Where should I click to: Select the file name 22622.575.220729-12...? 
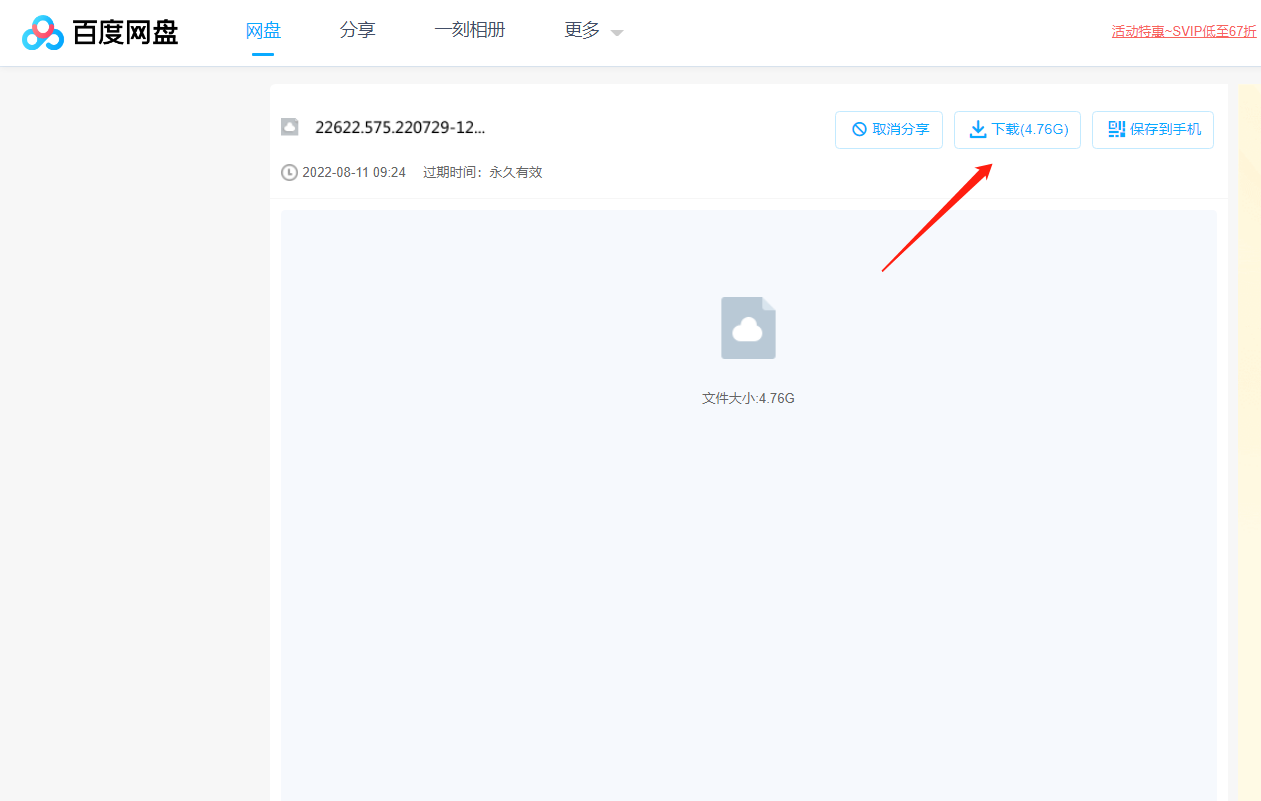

---

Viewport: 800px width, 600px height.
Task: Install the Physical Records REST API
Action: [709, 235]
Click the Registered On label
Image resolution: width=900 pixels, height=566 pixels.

### Request
Repeat the records word for word, starting at the line that contains "Click the Registered On label" and ending at the line that contains "Image resolution: width=900", with both of those lines included.

### Answer to this task
Click the Registered On label
Image resolution: width=900 pixels, height=566 pixels.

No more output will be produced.